Unfortunately but predictably, given that we are still at an early stage, evidence regarding the effects of the kinds of new evaluation systems currently being designed and implemented is still a bit scarce, and is mostly limited to low-stakes applications. Nevertheless, these types of studies are very important for discussions of the validity of teacher evaluations or their constituent components.
For instance, this paper reaches the encouraging conclusion that high-quality observations can improve teacher performance (as measured by value-added) among mid-career teachers. An evaluation of low-stakes use of value-added in Pennsylvania (i.e., teachers and administrators used the data to inform instruction) found no effects on student achievement, though the program was limited in its scope, and there wasn’t sufficient time to train users. In contrast, a randomized experiment in New York City, where test-based accountability is more well-established, found that giving principals access to value-added did have a discernible impact – it influenced their “subjective” opinions of teachers’ performance.

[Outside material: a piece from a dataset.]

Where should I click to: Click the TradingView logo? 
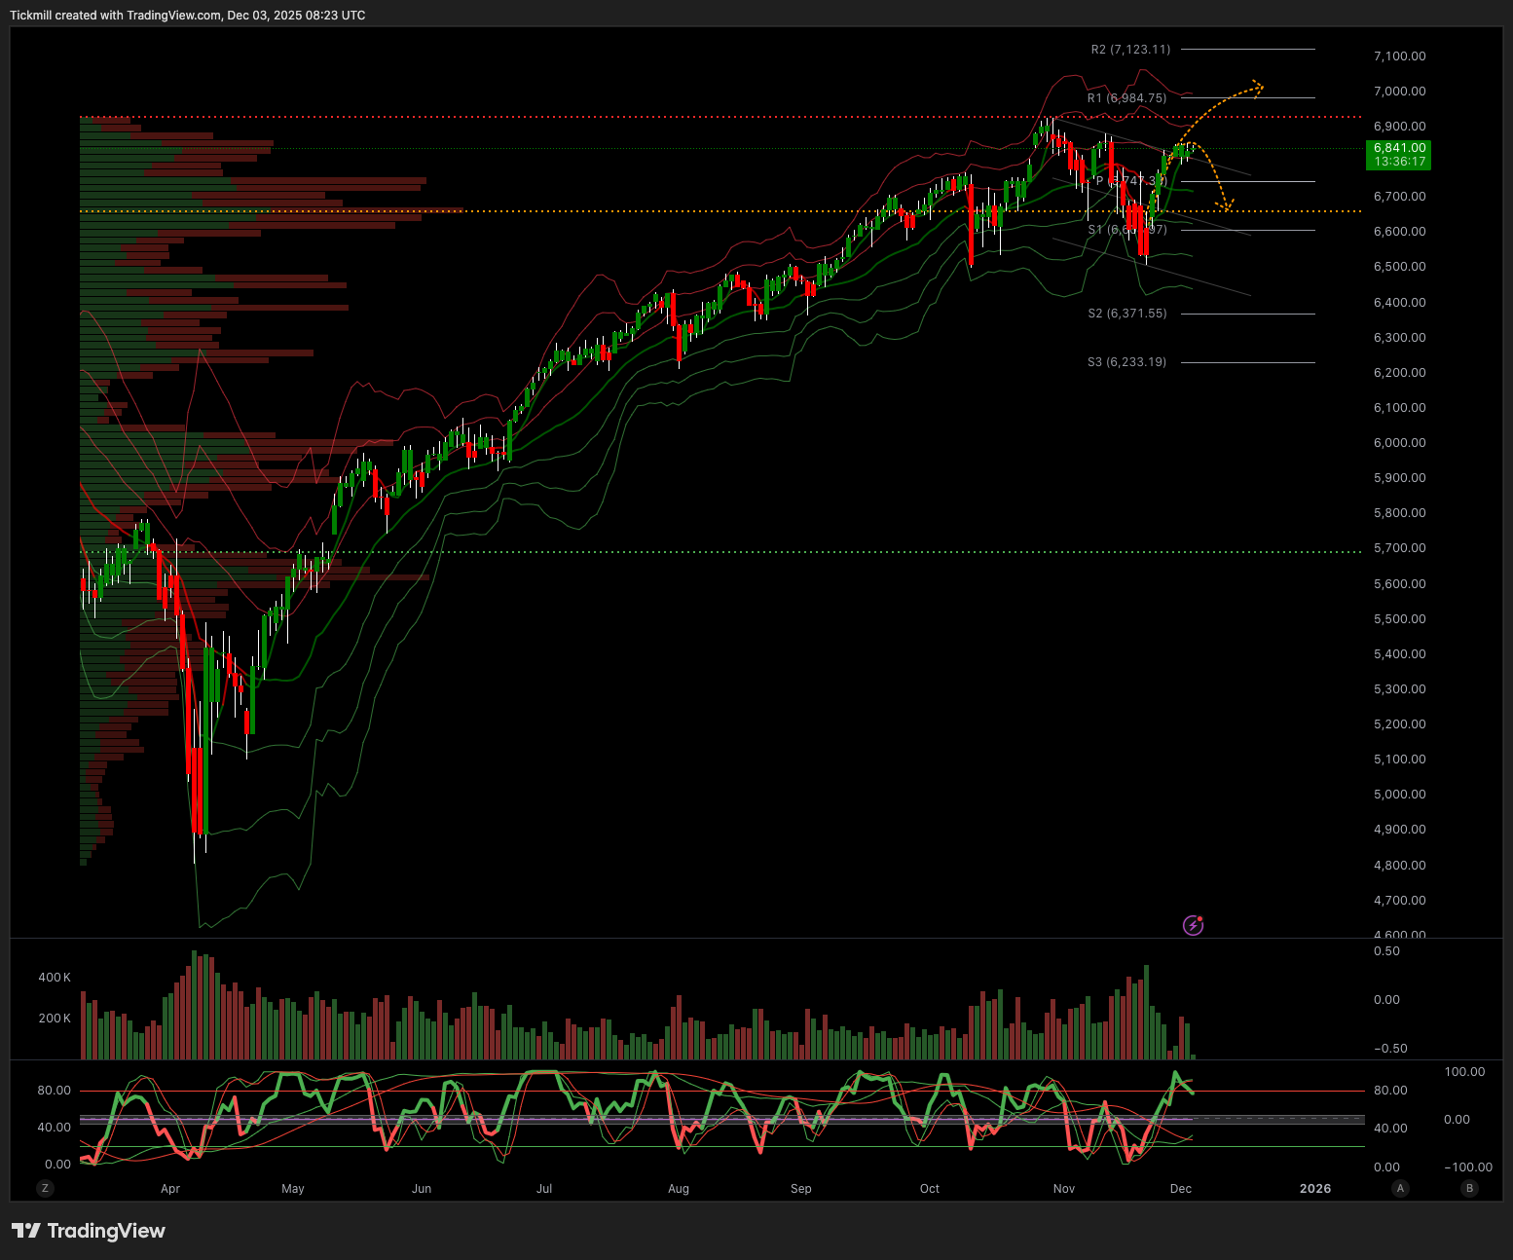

We know almost nothing about the validity or effects of measures in teacher evaluations for high-stakes use. Given the importance of this issue, one would expect that states implementing new systems would be making sure to have rigorous, independent program evaluations in place as an essential part of their overall plan.

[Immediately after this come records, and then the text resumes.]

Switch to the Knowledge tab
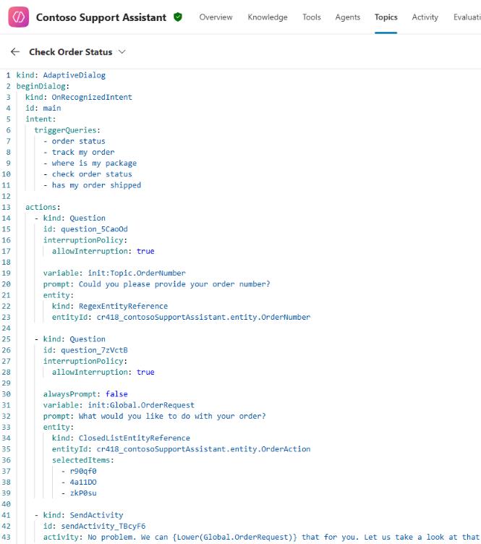 click(x=267, y=17)
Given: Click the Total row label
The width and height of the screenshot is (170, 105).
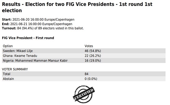Looking at the screenshot, I should [7, 74].
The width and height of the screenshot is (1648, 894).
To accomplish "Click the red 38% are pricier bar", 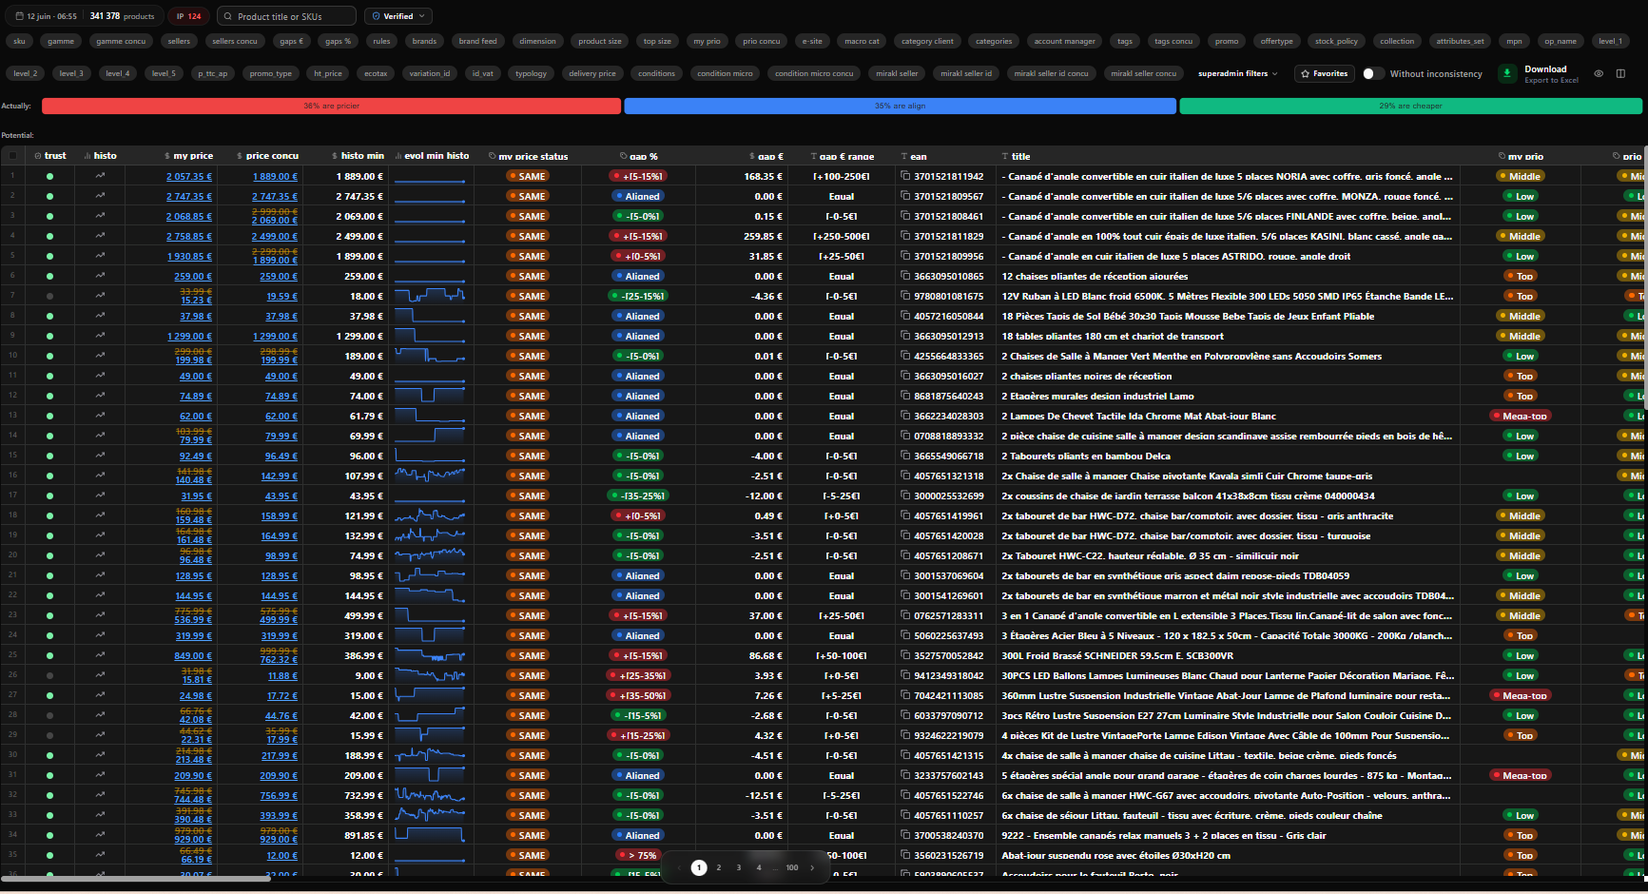I will click(331, 106).
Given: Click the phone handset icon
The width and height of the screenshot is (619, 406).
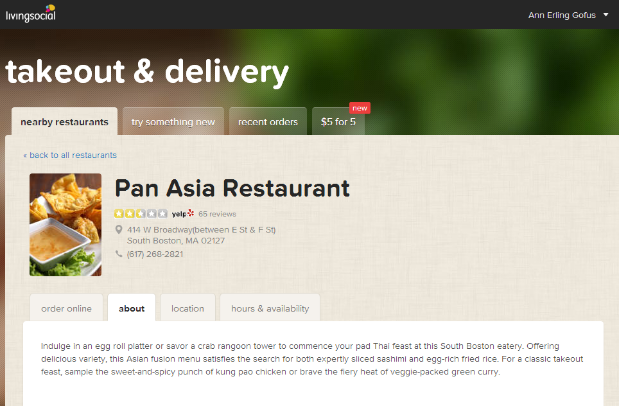Looking at the screenshot, I should pyautogui.click(x=118, y=254).
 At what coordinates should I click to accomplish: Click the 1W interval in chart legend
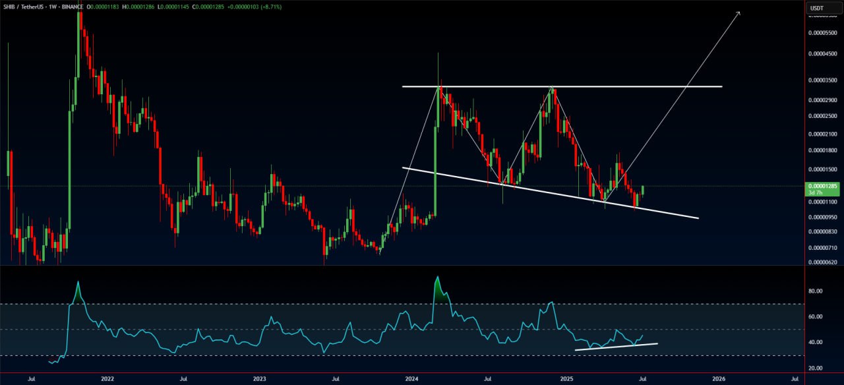tap(57, 6)
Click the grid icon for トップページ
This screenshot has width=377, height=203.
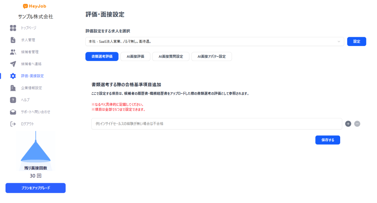[13, 28]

They should be gathering data and closely monitoring the process and its effects – both short- and long-term, on a variety of different outcomes – at every step. And, insofar as these projects might require at least several years of data (and interviews, etc.) to reach conclusions, this effort should begin as soon as the new systems go online.

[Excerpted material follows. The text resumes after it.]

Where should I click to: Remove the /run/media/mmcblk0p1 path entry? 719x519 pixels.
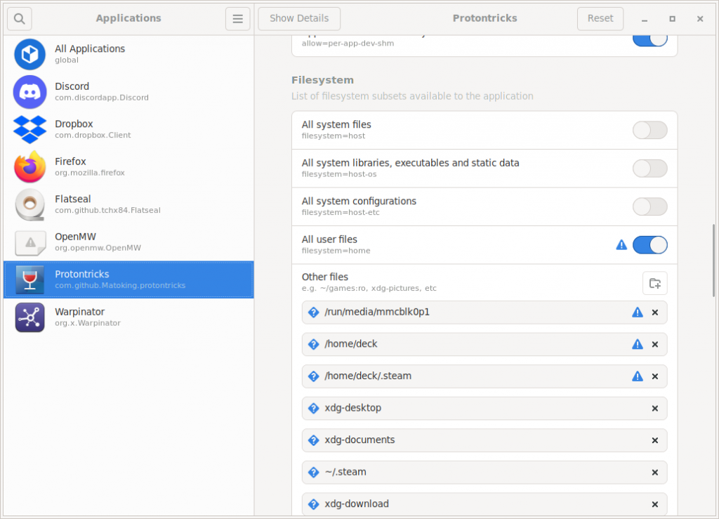[x=655, y=313]
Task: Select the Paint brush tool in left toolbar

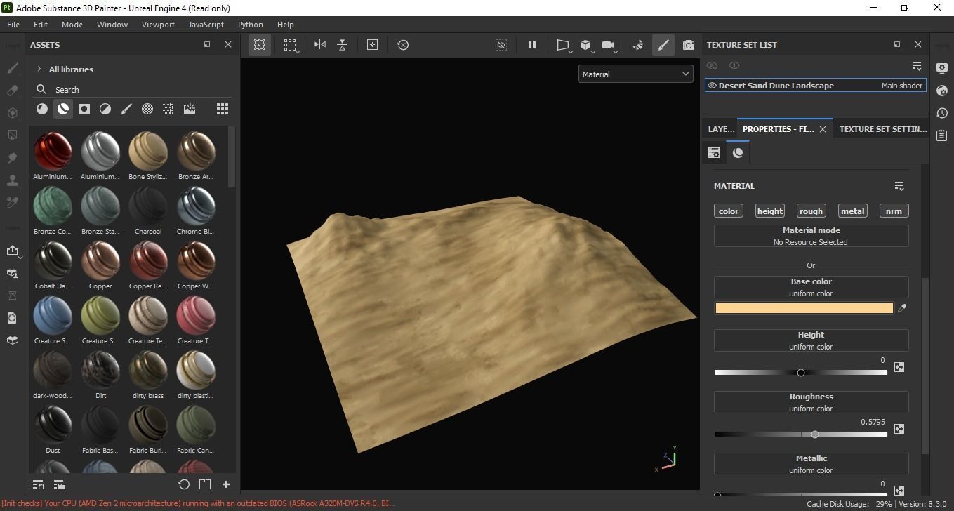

I see little indication that this is happening with teacher evaluations. Personally, my biggest concern about all this is that we’re making drastic changes but are failing to see whether and why they work (or don’t work). Instead, the design and results of new evaluation systems are being judged based on unsupported preconceptions as to what they should look like, not whether they’re accurate or improving outcomes.
Despite all the rhetoric about the validity (or lack thereof) of value-added and observations, there is little if any support for certainty. We can either argue about whether the new systems are working, or we can check.
- Matt Di Carlo
* In addition, it’s worth noting that VA has been partially validated in an experimental analysis, while there is recent evidence that teacher-induced test score improvements are associated with very small increases in future earnings, educational attainment and other outcomes.
** Much of the heated debate over evaluations, especially value-added, appears to stem from differences in beliefs as to the purpose of evaluating teachers, and how the final scores should be used in decisions. Those who view evaluations as formative tools – to be used to identify strengths and weaknesses in teacher practice - tend to be more skeptical toward value-added, which is less well-suited for these purposes than observations. Yet, even the most ardent opponents of VA in evaluations often acknowledge that VA might play a useful role in evaluations as a “trigger” for some form of corrective action, such as professional development. In fact, many of these opponents are even borderline receptive when presented with a hypothetical scenario in which VA scores comprise, say, 10 percent of a teacher’s final score. People understand validity is context-specific.